New Jersey Governor Chris Christie wants to shut the last two rest-stop bathrooms on non-toll roads in the most densely populated U.S. state after this year to save $270,000.
“We just don’t have the money for the bathroom facilities,” Christie’s transportation commissioner, James Simpson, told members of the Senate Budget and Appropriations committee today during a hearing on his department’s $1.24 billion budget for the fiscal year that starts July 1.
The bathrooms scheduled to close under Christie’s plan are on Interstate 80 at the Pennsylvania border and Interstate 295 at the Delaware border. Parking areas at the rest areas will remain open for truckers under Christie’s plan, Simpson said. The closings will eliminate 18 maintenance positions, according to the department’s written response to questions from the nonpartisan Office of Legislative Services.

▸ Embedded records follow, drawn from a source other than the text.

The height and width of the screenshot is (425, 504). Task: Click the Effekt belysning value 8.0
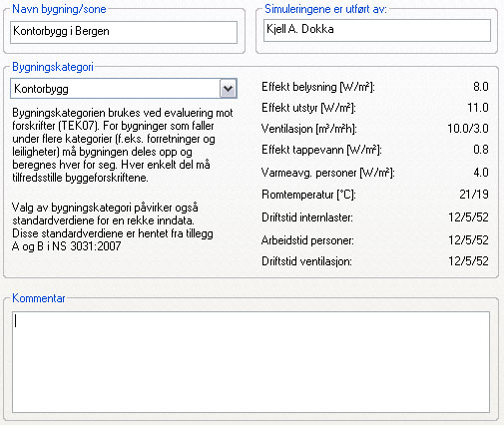coord(481,87)
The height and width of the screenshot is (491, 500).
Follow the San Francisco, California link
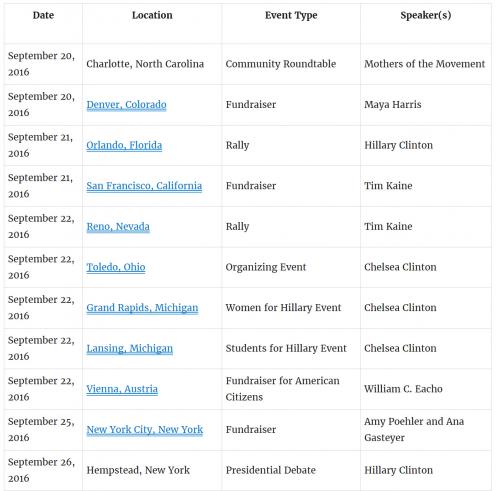pos(144,186)
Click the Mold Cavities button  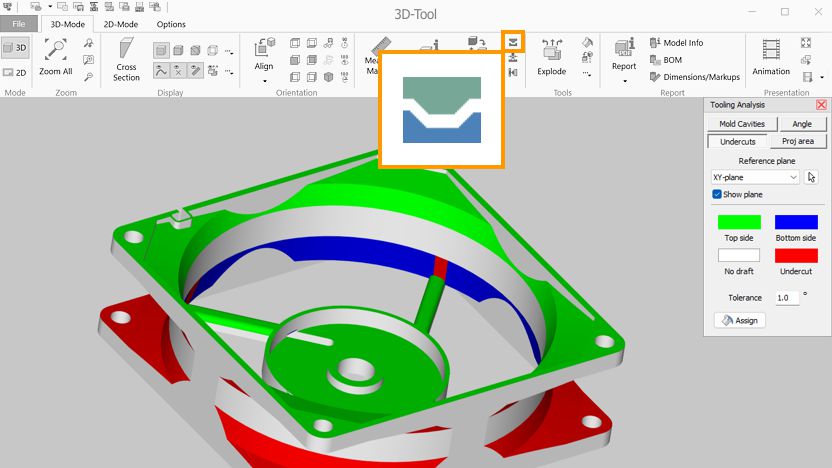coord(741,124)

“Lavatory and tourism facilities will now be closed on all of the state’s non-toll roadways,” the response says.
Drivers will still find bathroom facilities on the New Jersey Turnpike and the Garden State Parkway. Those are two of the busiest toll roads in the U.S., according to the New Jersey Turnpike Authority.
Christie, a Republican who took office Jan. 19, last month proposed a $29.3 billion budget that includes $10 billion of spending reductions to help close a $10.7 billion deficit. The legislature, which is controlled by Democrats, is holding hearings on the proposal. A budget must be approved by July 1.
Simpson told lawmakers he is hoping to coax federal officials to give the state an exemption that would allow a private vendor to operate a cafe at the sites where the rest rooms are scheduled to close Jan. 1, enabling the bathrooms to stay open.